Dec 13 2007
Rules for the boys
I recently read a blog from All Men Are Liars and while I don’t agree with all of the rules listed here, it gave me the idea to add to them from my perspective.
There are certain rules I am accustomed too, here are some of them. You should familiarise yourselves with these in case you are lucky enough to meet me in real life.
1. If you get into a shout in a bar with me and its your turn to shout, you go buy the freakin beer as soon as I finish mine….. not when you finish yours.
2. If you find yourself falling behind in a shout and you want to pull out because you realise you have made a fatal error in getting in a shout with me, no problem! Purchase your owed round and announce your withdrawal from the shout. You will be called a blouse but you will get over it.
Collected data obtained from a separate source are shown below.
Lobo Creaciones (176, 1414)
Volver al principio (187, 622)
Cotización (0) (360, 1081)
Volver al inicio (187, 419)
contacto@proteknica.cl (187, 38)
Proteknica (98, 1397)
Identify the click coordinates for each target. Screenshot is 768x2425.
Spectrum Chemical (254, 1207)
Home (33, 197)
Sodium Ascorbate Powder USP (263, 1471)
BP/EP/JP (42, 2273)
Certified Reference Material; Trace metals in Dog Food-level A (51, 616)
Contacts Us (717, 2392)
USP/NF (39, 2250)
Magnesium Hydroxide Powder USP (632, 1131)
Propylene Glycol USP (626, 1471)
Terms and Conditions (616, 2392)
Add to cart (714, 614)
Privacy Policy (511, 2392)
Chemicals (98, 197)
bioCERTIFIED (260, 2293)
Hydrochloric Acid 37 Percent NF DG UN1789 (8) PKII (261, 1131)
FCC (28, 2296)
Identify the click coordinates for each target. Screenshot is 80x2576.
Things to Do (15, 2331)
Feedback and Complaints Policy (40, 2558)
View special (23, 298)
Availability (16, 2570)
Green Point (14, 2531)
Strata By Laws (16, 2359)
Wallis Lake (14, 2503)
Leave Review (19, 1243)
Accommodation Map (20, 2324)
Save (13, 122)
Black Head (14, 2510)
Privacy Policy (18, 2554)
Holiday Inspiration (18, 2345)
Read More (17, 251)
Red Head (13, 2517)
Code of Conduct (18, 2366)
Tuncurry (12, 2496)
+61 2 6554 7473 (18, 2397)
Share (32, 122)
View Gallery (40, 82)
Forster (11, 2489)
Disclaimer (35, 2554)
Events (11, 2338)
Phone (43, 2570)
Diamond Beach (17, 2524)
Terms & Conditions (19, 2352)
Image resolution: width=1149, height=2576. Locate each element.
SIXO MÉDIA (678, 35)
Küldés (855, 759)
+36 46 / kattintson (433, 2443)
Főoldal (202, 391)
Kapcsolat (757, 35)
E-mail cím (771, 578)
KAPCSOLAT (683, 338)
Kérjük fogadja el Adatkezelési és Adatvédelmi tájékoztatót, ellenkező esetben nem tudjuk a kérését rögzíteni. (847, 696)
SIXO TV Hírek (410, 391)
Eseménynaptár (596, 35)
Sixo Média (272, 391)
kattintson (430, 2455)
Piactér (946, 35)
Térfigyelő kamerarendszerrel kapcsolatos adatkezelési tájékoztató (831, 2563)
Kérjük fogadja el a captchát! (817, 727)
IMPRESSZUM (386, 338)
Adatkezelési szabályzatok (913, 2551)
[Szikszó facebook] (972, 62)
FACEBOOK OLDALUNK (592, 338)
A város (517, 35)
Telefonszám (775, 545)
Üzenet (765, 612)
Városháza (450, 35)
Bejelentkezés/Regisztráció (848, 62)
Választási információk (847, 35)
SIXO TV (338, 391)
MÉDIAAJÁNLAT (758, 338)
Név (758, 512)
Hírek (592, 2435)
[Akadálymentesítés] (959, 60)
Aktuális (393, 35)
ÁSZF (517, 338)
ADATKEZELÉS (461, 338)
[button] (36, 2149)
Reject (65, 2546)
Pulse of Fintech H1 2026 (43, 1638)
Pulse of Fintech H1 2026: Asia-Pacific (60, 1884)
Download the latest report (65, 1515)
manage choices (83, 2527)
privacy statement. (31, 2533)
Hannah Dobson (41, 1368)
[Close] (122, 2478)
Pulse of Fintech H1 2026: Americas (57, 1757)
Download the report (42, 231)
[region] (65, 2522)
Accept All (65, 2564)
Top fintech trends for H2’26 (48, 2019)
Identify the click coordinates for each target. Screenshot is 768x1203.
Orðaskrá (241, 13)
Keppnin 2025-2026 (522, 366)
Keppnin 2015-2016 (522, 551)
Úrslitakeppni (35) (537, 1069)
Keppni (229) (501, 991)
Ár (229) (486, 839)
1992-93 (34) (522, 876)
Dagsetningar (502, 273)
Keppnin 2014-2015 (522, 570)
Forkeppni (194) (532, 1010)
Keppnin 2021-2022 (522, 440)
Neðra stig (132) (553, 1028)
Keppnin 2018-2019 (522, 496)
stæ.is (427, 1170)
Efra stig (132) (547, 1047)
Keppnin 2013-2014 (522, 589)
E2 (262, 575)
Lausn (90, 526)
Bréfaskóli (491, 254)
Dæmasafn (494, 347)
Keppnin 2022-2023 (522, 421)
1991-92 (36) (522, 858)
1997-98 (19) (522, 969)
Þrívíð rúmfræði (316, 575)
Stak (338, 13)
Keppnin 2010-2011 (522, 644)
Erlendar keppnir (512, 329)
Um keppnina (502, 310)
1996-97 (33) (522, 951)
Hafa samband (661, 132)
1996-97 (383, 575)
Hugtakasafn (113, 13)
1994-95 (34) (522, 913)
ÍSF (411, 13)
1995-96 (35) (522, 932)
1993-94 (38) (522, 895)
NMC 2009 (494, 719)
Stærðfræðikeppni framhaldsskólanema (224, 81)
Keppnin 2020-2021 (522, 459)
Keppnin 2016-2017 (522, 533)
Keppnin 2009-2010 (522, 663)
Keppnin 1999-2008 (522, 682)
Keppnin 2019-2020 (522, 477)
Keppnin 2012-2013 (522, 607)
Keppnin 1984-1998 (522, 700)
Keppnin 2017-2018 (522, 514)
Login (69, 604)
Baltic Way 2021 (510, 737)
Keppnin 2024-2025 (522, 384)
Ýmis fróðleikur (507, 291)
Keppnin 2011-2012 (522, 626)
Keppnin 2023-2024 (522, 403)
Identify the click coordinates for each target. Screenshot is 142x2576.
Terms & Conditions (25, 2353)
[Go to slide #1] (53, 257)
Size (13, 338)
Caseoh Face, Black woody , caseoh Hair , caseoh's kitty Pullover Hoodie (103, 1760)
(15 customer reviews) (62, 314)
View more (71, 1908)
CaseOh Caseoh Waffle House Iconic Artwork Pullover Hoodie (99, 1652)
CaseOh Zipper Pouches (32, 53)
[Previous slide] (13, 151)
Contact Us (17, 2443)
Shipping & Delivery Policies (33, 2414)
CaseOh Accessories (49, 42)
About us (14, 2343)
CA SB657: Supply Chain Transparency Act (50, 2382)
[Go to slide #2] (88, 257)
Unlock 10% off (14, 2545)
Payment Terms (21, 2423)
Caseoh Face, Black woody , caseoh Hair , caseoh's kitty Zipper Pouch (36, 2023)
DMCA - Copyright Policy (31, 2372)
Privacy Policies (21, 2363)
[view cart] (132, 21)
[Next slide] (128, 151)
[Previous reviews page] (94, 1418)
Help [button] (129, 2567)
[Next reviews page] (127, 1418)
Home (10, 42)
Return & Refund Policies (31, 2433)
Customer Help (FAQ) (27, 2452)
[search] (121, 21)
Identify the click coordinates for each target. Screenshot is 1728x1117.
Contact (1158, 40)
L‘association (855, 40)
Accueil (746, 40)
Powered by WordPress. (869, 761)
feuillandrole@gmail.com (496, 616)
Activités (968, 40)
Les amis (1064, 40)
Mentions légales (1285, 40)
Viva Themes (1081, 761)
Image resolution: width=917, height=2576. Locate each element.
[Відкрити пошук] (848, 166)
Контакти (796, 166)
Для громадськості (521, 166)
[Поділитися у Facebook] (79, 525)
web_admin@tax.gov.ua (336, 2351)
3. Wearing Speedos when you swim in my presence is banned.
4. Giving me crap for urinating in a cubicle is banned, I use them for a special reason…… you know the song.
5. Sidling me when on fire with some pog is banned. If you sidle me, you die.
6. Do not touch my food when I am eating. I am not to be trifled at meal times.
7. Do not ever expect me to line up or pay a cover charge for a night club… EVER
8. You don’t by drinks for random chicks you have just met. Unless they are a friend of a friend, even then its borderline.
9. I don’t walk around night clubs, they walk around me.
10. If we have to walk anywhere and its more than 300 meters (the average length of my tee shots) I would prefer it if we called a cab.
11. Unless its 21°C or less then it is indeed hot.
12. If you get into a shout in a bar with me and its your turn to shout, you go buy the freakin beer as soon as I finish mine….. not when you finish yours. Yes, It is that important.
Can anyone think of any other rules for the boys?